• **Given information**
* * * * *

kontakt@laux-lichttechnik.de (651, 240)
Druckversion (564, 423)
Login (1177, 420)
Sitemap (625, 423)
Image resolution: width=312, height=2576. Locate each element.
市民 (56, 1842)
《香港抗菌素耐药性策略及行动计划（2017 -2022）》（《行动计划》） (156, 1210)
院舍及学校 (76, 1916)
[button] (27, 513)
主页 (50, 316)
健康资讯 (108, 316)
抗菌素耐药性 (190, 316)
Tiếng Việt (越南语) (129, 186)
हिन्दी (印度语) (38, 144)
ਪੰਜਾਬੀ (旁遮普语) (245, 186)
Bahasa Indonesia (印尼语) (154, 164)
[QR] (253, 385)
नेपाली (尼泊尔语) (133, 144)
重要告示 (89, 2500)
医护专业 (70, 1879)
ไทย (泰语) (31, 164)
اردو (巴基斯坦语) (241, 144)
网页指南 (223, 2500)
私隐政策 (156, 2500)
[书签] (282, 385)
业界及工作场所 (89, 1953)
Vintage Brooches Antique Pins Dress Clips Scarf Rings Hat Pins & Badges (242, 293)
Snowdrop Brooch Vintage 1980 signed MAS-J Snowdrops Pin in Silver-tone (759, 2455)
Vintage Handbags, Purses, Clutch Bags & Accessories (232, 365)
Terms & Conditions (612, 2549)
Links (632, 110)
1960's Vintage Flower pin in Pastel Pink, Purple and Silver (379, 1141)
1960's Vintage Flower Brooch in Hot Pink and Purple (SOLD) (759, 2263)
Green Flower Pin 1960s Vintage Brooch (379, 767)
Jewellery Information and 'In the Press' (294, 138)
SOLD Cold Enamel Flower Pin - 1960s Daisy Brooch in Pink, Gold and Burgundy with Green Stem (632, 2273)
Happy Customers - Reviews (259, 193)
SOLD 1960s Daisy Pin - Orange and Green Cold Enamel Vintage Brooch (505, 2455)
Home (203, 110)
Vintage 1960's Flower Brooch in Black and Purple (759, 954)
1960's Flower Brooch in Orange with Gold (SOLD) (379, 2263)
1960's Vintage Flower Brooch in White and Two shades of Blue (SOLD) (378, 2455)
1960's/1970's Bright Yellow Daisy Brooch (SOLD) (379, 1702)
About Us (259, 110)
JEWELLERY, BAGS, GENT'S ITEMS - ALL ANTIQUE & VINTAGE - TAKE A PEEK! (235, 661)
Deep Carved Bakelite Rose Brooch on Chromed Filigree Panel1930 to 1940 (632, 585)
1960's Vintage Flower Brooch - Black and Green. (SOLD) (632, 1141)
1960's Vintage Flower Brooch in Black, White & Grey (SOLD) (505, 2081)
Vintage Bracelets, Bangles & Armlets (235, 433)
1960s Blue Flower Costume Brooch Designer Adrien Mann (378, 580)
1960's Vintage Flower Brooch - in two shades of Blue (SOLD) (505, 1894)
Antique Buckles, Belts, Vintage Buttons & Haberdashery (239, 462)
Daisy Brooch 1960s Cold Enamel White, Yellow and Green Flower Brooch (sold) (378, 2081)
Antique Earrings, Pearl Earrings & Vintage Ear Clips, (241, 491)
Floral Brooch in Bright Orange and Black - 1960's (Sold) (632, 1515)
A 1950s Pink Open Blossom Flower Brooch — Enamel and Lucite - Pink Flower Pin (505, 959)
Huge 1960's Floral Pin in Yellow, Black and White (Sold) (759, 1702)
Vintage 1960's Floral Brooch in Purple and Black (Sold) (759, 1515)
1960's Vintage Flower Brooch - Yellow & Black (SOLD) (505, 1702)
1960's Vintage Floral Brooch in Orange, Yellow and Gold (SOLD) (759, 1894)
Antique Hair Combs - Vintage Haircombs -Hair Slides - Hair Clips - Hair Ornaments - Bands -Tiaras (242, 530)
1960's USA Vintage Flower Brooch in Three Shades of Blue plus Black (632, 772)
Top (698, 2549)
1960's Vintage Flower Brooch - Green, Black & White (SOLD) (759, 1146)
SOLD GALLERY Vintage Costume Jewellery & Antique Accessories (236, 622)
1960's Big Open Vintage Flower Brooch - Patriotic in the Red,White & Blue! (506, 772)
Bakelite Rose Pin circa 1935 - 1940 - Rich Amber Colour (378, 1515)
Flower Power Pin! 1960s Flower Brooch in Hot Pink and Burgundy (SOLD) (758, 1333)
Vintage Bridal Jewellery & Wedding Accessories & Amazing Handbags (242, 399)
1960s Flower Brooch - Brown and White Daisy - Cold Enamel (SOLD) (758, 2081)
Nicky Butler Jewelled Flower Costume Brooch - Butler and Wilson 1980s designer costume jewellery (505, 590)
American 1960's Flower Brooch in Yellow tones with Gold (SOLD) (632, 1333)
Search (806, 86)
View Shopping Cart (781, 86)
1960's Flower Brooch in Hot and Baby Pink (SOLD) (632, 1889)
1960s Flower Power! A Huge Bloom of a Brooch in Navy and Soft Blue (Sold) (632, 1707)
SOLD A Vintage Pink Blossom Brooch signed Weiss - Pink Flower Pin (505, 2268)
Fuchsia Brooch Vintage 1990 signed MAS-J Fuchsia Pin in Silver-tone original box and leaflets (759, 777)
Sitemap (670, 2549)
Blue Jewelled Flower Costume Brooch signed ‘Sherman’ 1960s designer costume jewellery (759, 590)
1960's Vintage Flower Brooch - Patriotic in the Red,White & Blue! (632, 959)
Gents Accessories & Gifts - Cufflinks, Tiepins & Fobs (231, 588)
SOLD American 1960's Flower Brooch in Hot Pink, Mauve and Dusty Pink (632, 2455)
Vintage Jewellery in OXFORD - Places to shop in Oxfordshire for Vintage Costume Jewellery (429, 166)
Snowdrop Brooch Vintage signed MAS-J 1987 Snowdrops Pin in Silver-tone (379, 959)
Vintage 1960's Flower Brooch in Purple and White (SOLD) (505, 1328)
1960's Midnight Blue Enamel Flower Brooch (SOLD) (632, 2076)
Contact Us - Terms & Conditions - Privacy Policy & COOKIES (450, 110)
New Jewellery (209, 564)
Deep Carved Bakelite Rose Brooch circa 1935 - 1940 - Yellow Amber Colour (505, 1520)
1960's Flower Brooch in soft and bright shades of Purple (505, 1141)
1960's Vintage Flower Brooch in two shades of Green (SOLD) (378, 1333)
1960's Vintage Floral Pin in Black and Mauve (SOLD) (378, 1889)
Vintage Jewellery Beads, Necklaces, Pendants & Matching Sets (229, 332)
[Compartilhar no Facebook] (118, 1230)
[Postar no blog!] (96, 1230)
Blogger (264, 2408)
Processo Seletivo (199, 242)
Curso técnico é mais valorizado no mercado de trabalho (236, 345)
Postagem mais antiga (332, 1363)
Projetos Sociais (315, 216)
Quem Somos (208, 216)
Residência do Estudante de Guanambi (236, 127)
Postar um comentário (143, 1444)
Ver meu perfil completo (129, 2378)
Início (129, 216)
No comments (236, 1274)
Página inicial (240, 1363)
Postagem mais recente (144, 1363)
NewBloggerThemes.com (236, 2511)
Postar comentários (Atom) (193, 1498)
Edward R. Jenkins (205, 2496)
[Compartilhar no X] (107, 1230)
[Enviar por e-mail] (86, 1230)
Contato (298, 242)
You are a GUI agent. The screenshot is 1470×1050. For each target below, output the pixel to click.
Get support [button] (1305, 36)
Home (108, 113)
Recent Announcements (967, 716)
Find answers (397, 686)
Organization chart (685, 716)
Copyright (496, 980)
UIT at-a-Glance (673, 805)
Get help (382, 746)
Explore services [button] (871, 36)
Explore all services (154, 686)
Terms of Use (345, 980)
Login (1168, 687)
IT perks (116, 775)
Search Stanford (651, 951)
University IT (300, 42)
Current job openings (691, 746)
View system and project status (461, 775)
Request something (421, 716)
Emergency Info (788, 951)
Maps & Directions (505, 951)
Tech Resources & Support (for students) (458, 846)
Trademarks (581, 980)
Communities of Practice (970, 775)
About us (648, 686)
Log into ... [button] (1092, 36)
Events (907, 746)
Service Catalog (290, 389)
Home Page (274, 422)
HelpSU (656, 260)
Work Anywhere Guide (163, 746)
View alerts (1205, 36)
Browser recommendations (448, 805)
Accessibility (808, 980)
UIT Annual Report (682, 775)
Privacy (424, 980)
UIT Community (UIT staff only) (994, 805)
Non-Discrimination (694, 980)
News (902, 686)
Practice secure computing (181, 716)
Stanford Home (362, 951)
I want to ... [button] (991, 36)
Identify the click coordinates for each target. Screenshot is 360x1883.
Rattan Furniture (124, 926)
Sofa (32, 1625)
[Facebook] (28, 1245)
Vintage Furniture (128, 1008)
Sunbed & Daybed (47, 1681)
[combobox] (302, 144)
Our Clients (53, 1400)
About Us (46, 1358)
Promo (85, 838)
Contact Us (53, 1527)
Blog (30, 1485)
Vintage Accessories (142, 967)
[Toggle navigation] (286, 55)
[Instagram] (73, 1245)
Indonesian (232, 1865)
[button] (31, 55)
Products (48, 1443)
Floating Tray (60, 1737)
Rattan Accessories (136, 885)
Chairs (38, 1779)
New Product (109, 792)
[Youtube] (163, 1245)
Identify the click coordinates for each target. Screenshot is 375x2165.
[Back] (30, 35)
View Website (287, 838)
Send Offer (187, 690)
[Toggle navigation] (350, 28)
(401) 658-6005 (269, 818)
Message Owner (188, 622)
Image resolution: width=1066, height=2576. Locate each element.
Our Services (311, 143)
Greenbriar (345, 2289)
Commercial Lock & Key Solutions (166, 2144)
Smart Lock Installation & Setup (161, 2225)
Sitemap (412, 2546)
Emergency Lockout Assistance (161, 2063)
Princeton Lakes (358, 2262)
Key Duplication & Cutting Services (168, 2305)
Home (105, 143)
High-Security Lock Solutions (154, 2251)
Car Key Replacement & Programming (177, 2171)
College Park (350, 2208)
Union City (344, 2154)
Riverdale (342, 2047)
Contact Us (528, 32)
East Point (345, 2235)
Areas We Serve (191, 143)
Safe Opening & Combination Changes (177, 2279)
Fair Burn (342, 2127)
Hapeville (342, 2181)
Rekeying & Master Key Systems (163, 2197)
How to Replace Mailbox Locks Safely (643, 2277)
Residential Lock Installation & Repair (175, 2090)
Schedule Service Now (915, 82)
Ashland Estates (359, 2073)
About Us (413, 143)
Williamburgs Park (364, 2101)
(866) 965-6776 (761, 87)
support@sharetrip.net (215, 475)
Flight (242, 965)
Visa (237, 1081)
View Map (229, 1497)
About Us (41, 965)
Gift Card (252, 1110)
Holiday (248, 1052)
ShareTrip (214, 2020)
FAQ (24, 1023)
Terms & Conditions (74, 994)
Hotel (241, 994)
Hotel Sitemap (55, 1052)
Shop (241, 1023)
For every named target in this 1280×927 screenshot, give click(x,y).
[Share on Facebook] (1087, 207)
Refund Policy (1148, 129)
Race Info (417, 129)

* * * * *

• **Your assignment**
All lines above from the one containing "Organization chart (685, 716)" to the one containing "Emergency Info (788, 951)" must be repeated exactly, both lines included, and no others.

• **Solution for this task**
Organization chart (685, 716)
Copyright (496, 980)
UIT at-a-Glance (673, 805)
Get help (382, 746)
Explore services [button] (871, 36)
Explore all services (154, 686)
Terms of Use (345, 980)
Login (1168, 687)
IT perks (116, 775)
Search Stanford (651, 951)
University IT (300, 42)
Current job openings (691, 746)
View system and project status (461, 775)
Request something (421, 716)
Emergency Info (788, 951)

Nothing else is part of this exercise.